Master Linux Kernel Basics: Architecture, Memory, Processes, and More
This article provides a comprehensive overview of Linux system architecture, covering the kernel's composition, memory addressing, process management, scheduling, synchronization, file systems, and device driver concepts essential for understanding operating system fundamentals.
System Composition
Linux system consists of four parts: user processes, system call interface, Linux kernel subsystems, and hardware. The kernel sits between user processes and hardware, encompassing the system call interface and kernel subsystems.
Kernel Subsystems
The Linux kernel includes five main subsystems: process scheduling, memory management, virtual file system (VFS), networking, and inter‑process communication (IPC). Their functions are: scheduling selects which process runs on the CPU; memory management provides safe sharing and virtual memory; VFS offers a uniform interface to many file‑system types; networking handles protocol stacks and drivers; IPC supports mechanisms such as shared memory, message queues, and pipes.
Memory Addressing
Physical address refers to the actual location on RAM modules. Virtual address is the address space seen by applications, often expressed as segment:offset. Linear address is a contiguous 0‑4 GB address space used after segmentation.

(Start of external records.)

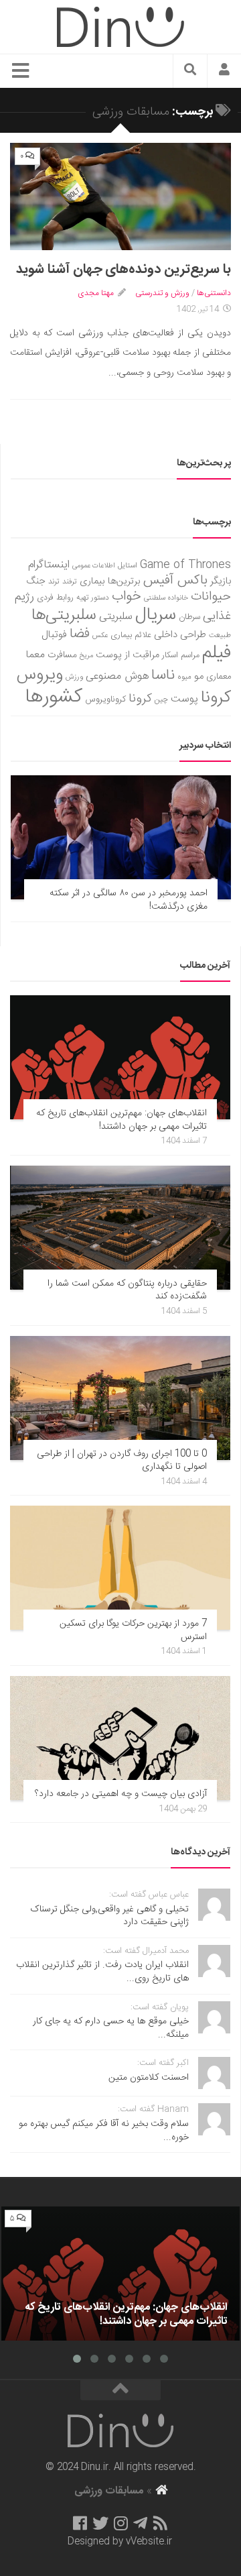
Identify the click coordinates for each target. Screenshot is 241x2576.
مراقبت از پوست (127, 655)
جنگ (36, 581)
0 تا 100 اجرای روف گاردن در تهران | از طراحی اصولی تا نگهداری (122, 1460)
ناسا (163, 675)
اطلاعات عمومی (93, 565)
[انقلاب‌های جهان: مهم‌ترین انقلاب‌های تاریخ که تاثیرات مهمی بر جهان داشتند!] (120, 1057)
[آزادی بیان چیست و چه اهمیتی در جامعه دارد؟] (120, 1738)
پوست (184, 699)
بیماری (92, 581)
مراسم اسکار (180, 656)
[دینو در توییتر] (100, 2523)
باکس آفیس (175, 580)
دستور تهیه (92, 598)
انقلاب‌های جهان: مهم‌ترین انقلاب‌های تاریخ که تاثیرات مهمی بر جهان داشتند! (121, 1120)
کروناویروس (105, 699)
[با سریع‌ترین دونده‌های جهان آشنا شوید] (120, 196)
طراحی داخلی (180, 634)
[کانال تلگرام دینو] (140, 2523)
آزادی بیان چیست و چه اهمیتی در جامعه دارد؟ (121, 1794)
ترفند (69, 581)
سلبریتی (116, 617)
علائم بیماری (130, 635)
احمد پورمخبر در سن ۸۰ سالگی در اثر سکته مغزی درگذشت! (129, 900)
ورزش (74, 677)
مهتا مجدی (96, 293)
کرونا (140, 699)
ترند (54, 581)
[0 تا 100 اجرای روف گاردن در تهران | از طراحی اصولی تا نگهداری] (120, 1398)
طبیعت (220, 635)
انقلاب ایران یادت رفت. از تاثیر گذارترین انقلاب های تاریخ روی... (102, 1971)
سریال (155, 615)
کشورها (53, 697)
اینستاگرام (49, 565)
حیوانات (211, 596)
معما (35, 655)
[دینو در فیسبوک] (80, 2523)
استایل (127, 565)
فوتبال (54, 634)
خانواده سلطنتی (166, 598)
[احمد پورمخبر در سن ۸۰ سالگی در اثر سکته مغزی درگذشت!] (121, 837)
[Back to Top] (120, 2390)
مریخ (86, 655)
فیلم (216, 653)
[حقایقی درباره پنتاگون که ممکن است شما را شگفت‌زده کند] (120, 1228)
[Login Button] (224, 71)
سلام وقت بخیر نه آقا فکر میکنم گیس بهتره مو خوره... (104, 2130)
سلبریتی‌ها (63, 615)
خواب (126, 596)
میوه (184, 677)
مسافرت (62, 655)
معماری (218, 676)
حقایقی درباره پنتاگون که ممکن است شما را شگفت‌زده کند (127, 1290)
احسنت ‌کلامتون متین (148, 2078)
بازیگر (220, 581)
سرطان (189, 617)
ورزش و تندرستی (162, 293)
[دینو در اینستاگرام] (121, 2523)
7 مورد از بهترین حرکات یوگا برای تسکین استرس (133, 1630)
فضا (80, 634)
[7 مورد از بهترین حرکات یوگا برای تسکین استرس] (120, 1568)
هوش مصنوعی (117, 676)
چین (161, 699)
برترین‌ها (124, 581)
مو (199, 676)
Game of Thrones (185, 565)
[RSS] (161, 2523)
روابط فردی (55, 598)
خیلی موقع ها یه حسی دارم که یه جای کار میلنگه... (111, 2028)
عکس (100, 635)
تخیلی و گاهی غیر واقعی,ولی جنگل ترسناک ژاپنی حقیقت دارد (109, 1916)
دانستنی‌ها (214, 293)
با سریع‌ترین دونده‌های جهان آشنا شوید (123, 269)
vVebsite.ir (149, 2542)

In protected mode the MMU translates a virtual address to a linear address via segmentation, then to a physical address via paging.
Two‑level page tables are used because a single‑level table for a 4 GB space would require 4 MB of contiguous memory; two levels reduce the memory footprint.
Page caches keep the most recently used 32 page‑table entries, covering about 128 KB. Linux adopts paging for virtual memory and uses a three‑level page‑table hierarchy (PGD, PMD, PT) for portability across 64‑bit architectures.
Processes
A program is a file containing executable code and data; a process is the dynamic execution of that program, represented by a process image.
The process control block (PCB) in Linux is the task_struct structure, containing over 80 fields such as state, links, identifiers, IPC info, timing, scheduling, file‑system, virtual memory, and CPU context.
Process states include running, ready, blocked, sleeping (deep or shallow), stopped, and zombie. State transitions occur via scheduler decisions.
PCB organization can be a process list, hash table, run queue, or wait queue.
Common scheduling algorithms are round‑robin, priority (pre‑emptive and non‑pre‑emptive), multilevel feedback queue, and real‑time algorithms; a good scheduler should be fair, efficient, responsive, have low turnaround time, and high throughput.
Memory Management
Linux splits the 4 GB virtual address space into a high 1 GB kernel space (0xC0000000‑0xFFFFFFFF) and a low 3 GB user space (0x00000000‑0xBFFFFFFF). All processes share the kernel space via system calls.
Linux implements demand paging: when a page fault occurs because a page is not in RAM, the kernel allocates and initializes a new page, postponing allocation until it is actually needed.
Interrupts and Exceptions
Interrupts are asynchronous signals from hardware; exceptions are synchronous events generated by the CPU. Linux uses 256 interrupt vectors; vectors 0‑31 are for exceptions and non‑maskable interrupts, 32‑47 for maskable device interrupts, and 48‑255 for software interrupts. Vector 0x80 (128) is used for system calls.
In protected mode the interrupt vector table becomes the Interrupt Descriptor Table (IDT), with 8‑byte entries called gate descriptors. Types of gate descriptors include interrupt gates, trap gates, and system gates.
System Calls
System calls provide a portable interface for user‑mode processes to request services from the kernel, improving programmability, security, and OS portability.
Kernel Synchronization
Critical sections are code regions that access shared data; concurrent entry leads to race conditions. Synchronization mechanisms prevent such races.
Deadlocks arise from mutual exclusion, hold‑and‑wait, no pre‑emption, and circular wait; they can be avoided by breaking any of these conditions.
Concurrency in the kernel is caused by interrupts, kernel pre‑emption, sleeping processes, and symmetric multiprocessing.
Semaphores are sleeping locks with atomic down() (P) and up() (V) operations.
File System
Linux uses a single rooted directory tree (/) regardless of the number of physical partitions, facilitating unified management in a multi‑user environment. File types include regular files, directories, device files, pipes, and links.
The Virtual File System (VFS) abstracts various concrete file‑system implementations behind a common set of system calls. VFS objects include superblocks, inodes, dentries, and file structures.
Device Drivers
Devices are classified as block devices (transfer data in blocks, e.g., disks) or character devices (byte‑wise I/O, e.g., keyboards). Linux treats devices as files, enabling uniform file‑operation system calls.
A device driver is the kernel software that controls and manages a hardware controller.
I/O ports consist of control, status, and data registers; they can be accessed via memory‑mapped I/O or port‑mapped I/O.